The A-level grading fiasco in the UK led to public outrage over algorithmic bias. This is a well-established problem that data professionals have sought to address through making their algorithms more explainable. However, Dr Daan Kolkman argues that the emergence of a “critical audience” in the A-level grading fiasco poses a model for a more effective means of countering bias and intellectual lock-in in the development of algorithms.
Last week, hundreds of students in UK gathered in front of the Department for Education and chanted “f**k the algorithm”. Within days, their protests prompted officials to reverse course and throw out test scores that an algorithm had generated for students who never sat their exams due to the pandemic.
This incident has shone the media spotlight on the question of AI bias. However, previous cases of AI bias have already led to well-intentioned efforts by data scientists, statisticians, and machine learning experts to look beyond the technical and also consider the fairness, accountability, confidentiality, and transparency of their algorithms. What the A-level grading fiasco demonstrates is that this work may be misdirected. There is a key lesson to be learned from this algorithmic grading fiasco.
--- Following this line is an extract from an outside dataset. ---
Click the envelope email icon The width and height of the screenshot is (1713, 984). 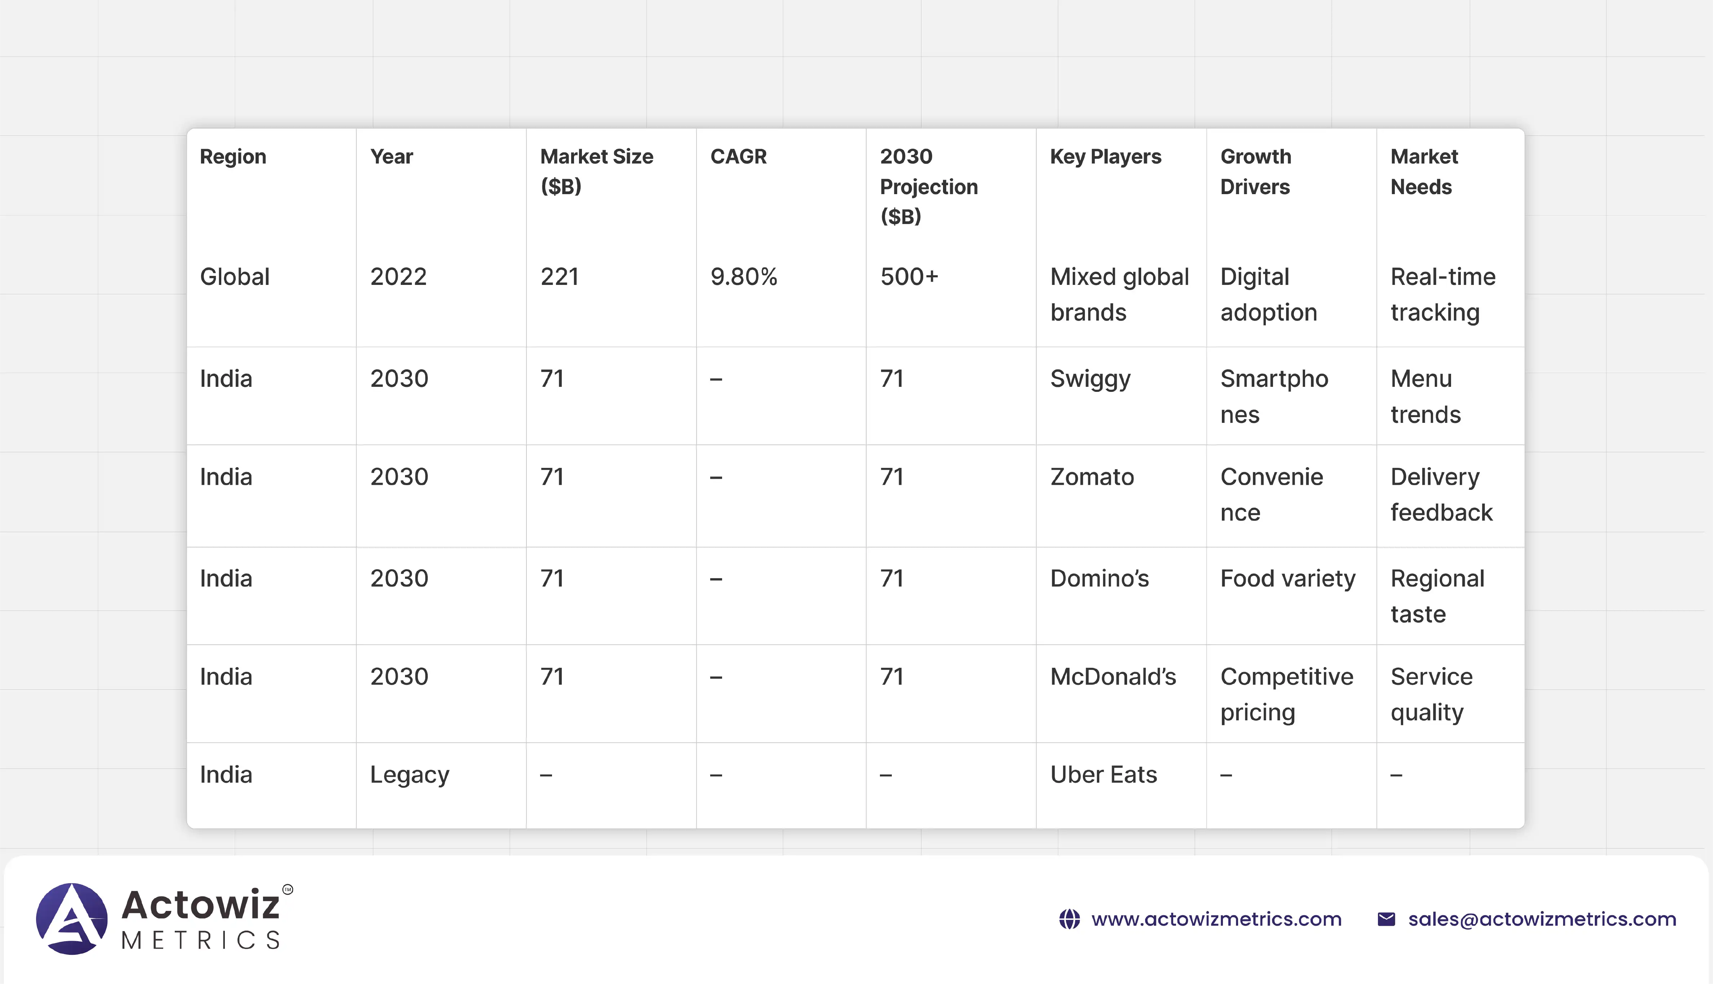tap(1386, 919)
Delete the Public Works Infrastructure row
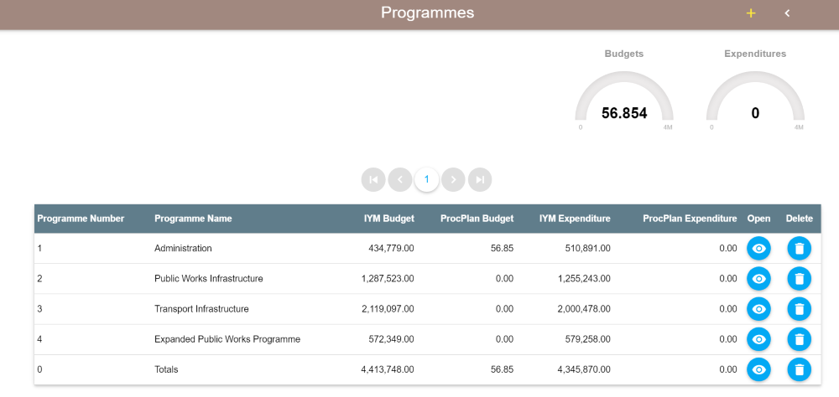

A lesson that will only become more relevant as governments and organizations increasingly use automated systems to inform or make decisions: There can be no algorithmic accountability without a critical audience. By this, I mean that, unless it draws the attention of people who critically engage with it, technical and non-technical quality assurance of algorithms is a token gesture and will fail to have the desired effect.
The UK’s A-level grading fiasco
For those who haven’t followed the story – two weeks ago, thousands of students in England and Wales received their “A-level” exam grades. Instead of scoring actual exams, however, grades were determined by an algorithm. Almost 40% of students received grades lower than they had anticipated, sparking public outcry and legal action. Faced with protests, the UK government retracted the grades. Students will now receive grades based on their teacher’s estimate of what their grade would have been, had the exams gone forward as planned.
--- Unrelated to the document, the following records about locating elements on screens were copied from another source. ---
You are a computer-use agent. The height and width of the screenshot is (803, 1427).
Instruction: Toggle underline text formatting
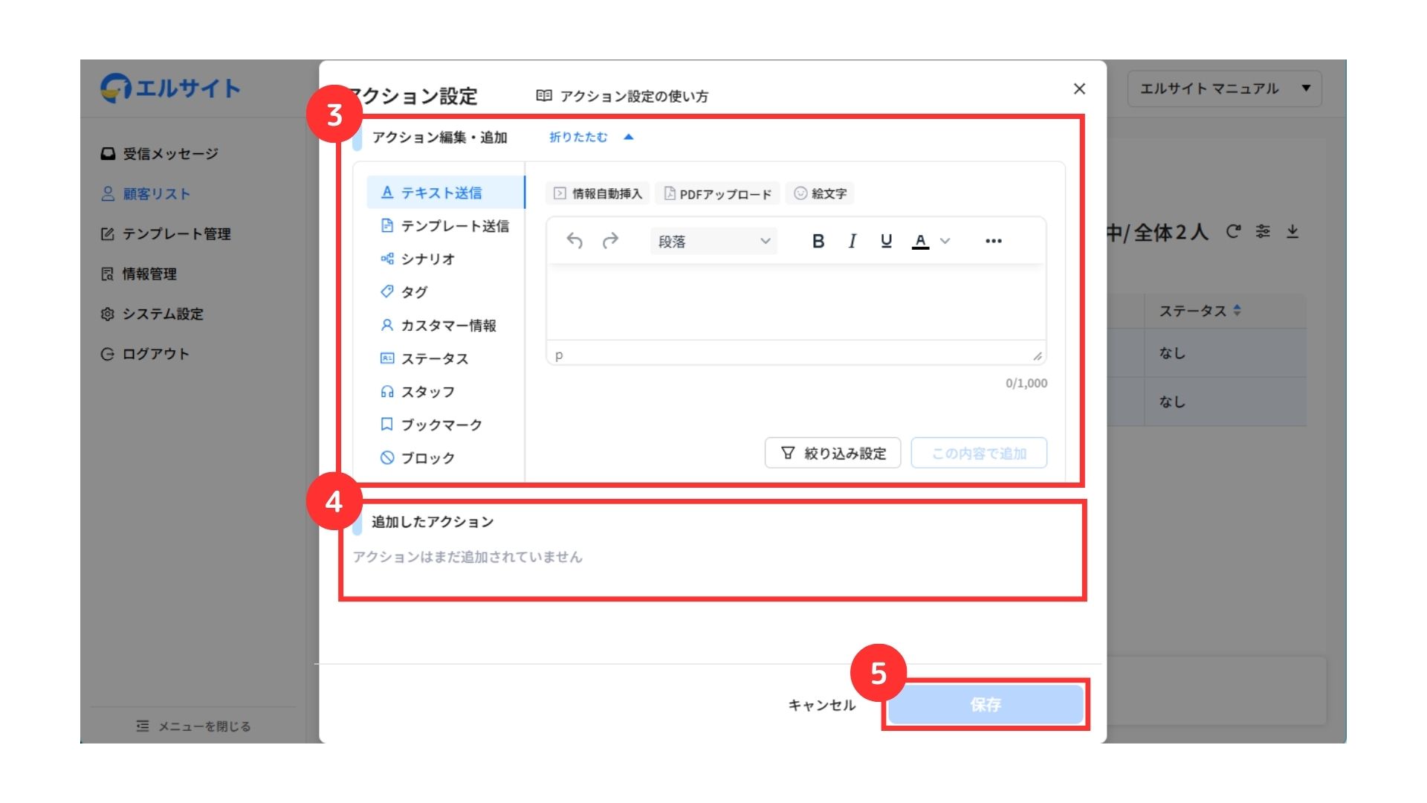pyautogui.click(x=886, y=241)
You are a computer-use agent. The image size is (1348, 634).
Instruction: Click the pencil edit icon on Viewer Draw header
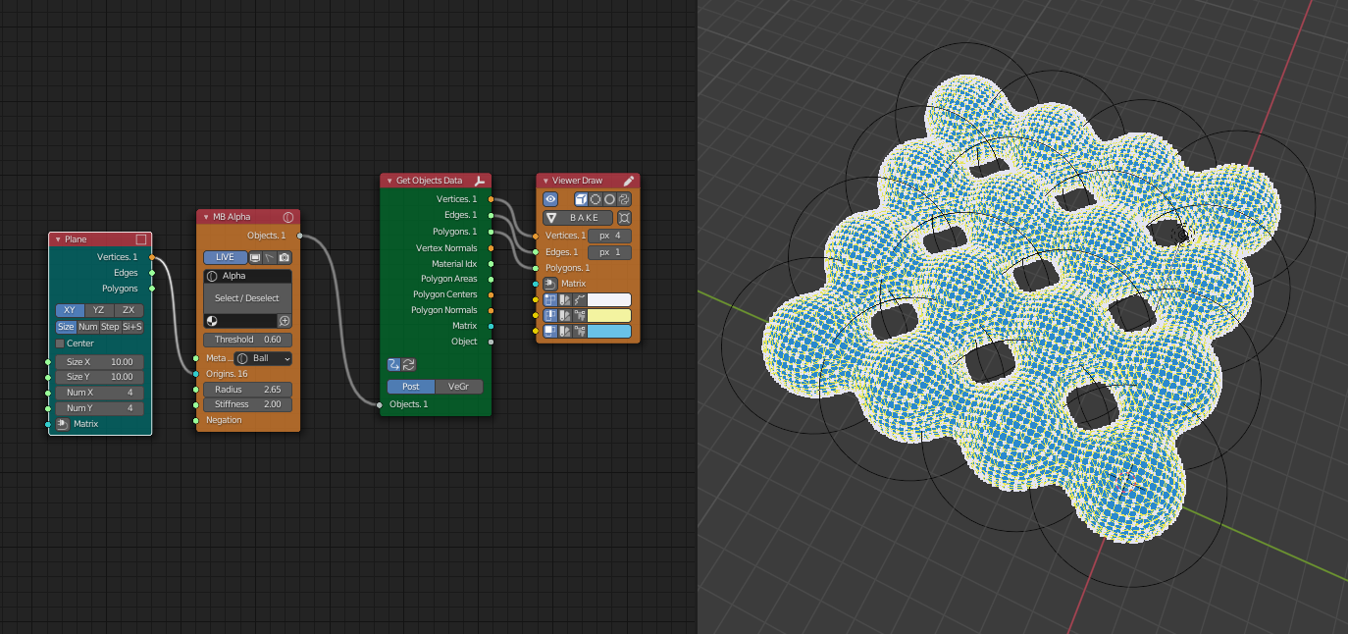tap(628, 182)
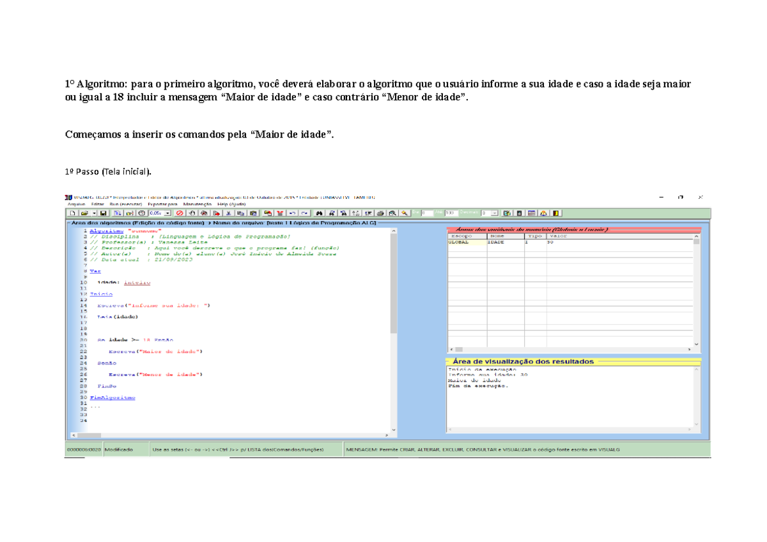Click the Undo arrow icon
Viewport: 767px width, 542px height.
pos(293,213)
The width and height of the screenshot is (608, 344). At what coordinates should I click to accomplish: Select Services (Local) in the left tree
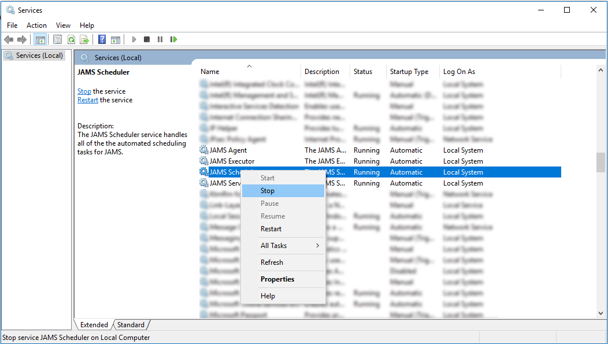pos(34,54)
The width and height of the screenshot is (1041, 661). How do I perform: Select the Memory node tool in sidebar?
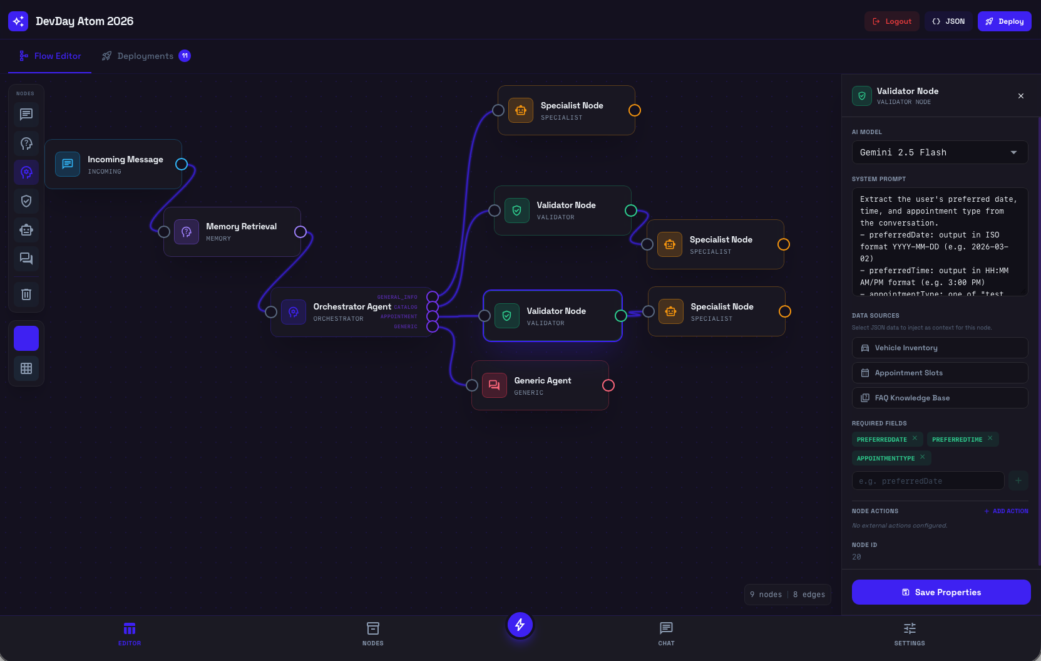[x=26, y=143]
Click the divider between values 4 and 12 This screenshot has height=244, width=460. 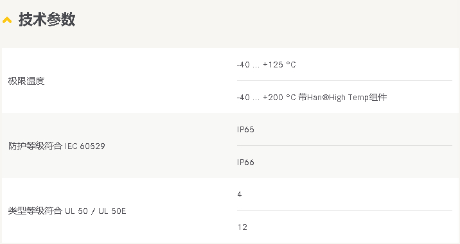tap(344, 210)
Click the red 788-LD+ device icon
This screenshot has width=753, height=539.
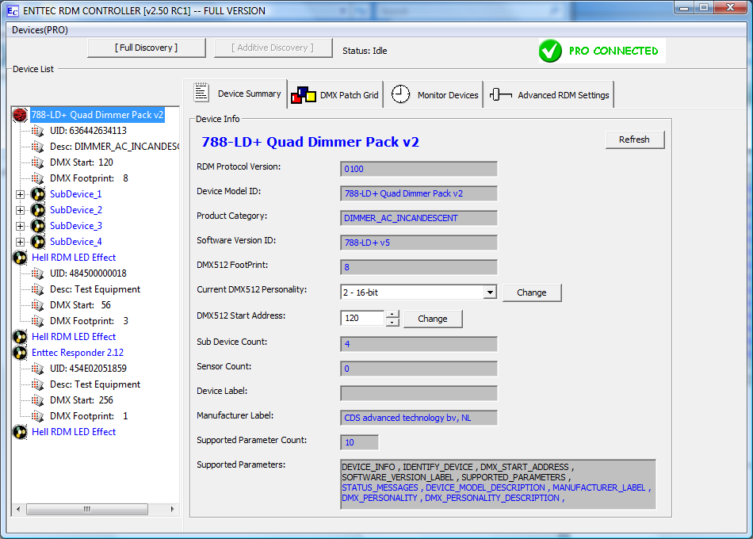click(21, 115)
How did the algorithm discriminate?
So what happened in the case of the A-level exam grading fiasco? Since COVID-19 hit the UK, student numbers for the 2020-2021 academic year were expected to drop by as much as 24%. This will cause a huge drop in tuition income for universities and lead to increased competition between them. In response, the UK government capped growth rates for the number of students at each university at 5% and introduced substantial financial penalties for any university that exceeded that limit.
At the same time, social distancing measures meant that the so-called “A-level” exams could not go ahead as planned. These exams play a pivotal part in the admissions procedure of UK academic institutions. Students around age 18 apply to universities prior to taking the exams and receive offers conditional on their exam scores. A difference of one grade can mean they won’t get into their university of choice.
In the absence of actual exams, Ofqual decided to estimate the A-level grades using an algorithm. Three inputs were used: 1. The historical grade distribution of schools from the three previous years (2017-2019); 2. The rank of each student within her own school for a particular subject, based on a teacher’s evaluation of their likely grade had the A-levels gone forward as planned (called the “Centre Assessed Grade” or CAG for short); 3. The previous exam results for a student per subject.
The algorithm looked at the historical grade distribution of a school and then decided a students’ grade on the basis of their ranking. For instance, if a student was halfway down the ranking list, then her grade would be roughly equal to what the person in the same ranking obtained in previous years. This approach was intended to correct for observed grade inflation in the CAGs (pdf), which explains why the algorithm’s grades were lower than the scores students expected. However, the use of historical data in algorithms is also a key component in latent algorithmic bias.
The effects of many other algorithms are much less pronounced and may only be felt by small groups of people who are unlikely to find support in the media. This presents a key accountability challenge standing in the way of responsible use of algorithms, a challenge we need to solve.
Several people identified issues with Ofqual’s algorithm from a technical report that was released by the UK government. Among other things, experts criticized the low accuracy of the algorithm and lack of uncertainty bounds for the resulting grades. Meanwhile, public outcry centred on the algorithm’s unfair results. For instance, if no one from your school has gotten the highest grade in the past three years, it’s extremely unlikely—if not impossible—for anyone from your school to attain that grade this year.
In addition, the algorithm puts more weight on the CAGs if there are fewer than 15 students in a particular subject at a particular school. That meant students at smaller schools were more likely to benefit from grade inflation than those at larger schools. This approach reinforces existing inequalities, as one analysis showed that the “proportion of A* and As awarded to independent (fee-paying) schools rose by 4.7 percentage points—more than double the rate for state comprehensive schools.”’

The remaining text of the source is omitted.